What the exercise asks → Take the data below and extract the lines from the one with "You are a computer-use agent. This" to the one with "The width and height of the screenshot is (474, 400).", inclusive, exactly as written.

Available records →
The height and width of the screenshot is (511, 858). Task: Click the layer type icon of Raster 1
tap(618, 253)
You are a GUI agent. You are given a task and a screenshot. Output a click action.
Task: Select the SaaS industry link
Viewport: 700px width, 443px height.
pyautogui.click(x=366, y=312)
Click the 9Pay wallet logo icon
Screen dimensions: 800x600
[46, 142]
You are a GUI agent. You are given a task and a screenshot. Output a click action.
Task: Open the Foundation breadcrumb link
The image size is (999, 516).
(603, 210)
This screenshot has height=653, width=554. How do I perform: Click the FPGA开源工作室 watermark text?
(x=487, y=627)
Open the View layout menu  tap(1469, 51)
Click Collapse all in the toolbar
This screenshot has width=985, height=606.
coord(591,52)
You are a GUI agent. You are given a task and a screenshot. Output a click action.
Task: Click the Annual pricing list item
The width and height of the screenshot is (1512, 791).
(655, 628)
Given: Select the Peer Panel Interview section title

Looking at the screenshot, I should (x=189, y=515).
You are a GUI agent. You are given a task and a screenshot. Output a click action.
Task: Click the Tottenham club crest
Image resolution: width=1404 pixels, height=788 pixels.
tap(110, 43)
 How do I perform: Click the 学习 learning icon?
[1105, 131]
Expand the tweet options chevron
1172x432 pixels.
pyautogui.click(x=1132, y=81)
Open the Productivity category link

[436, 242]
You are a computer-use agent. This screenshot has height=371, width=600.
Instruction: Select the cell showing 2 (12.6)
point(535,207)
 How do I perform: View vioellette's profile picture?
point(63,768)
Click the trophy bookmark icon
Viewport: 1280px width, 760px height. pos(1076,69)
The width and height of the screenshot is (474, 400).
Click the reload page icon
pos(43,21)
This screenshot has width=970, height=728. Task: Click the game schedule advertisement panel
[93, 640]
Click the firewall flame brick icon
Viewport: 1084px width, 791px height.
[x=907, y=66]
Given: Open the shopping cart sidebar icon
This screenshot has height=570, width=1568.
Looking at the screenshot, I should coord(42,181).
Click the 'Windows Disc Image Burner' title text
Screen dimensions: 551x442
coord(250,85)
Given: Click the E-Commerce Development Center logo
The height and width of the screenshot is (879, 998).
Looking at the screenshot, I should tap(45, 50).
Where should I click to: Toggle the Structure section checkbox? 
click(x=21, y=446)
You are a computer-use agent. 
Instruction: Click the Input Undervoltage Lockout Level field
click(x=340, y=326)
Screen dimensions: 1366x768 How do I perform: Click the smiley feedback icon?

Exercise result →
You are a computer-use agent. This screenshot has height=371, width=600.
Instruction: Select the cell showing 2 (12.6)
point(535,207)
 How do I perform: View vioellette's profile picture?
point(63,768)
Click the trophy bookmark icon
Viewport: 1280px width, 760px height. pos(1076,69)
The width and height of the screenshot is (474, 400).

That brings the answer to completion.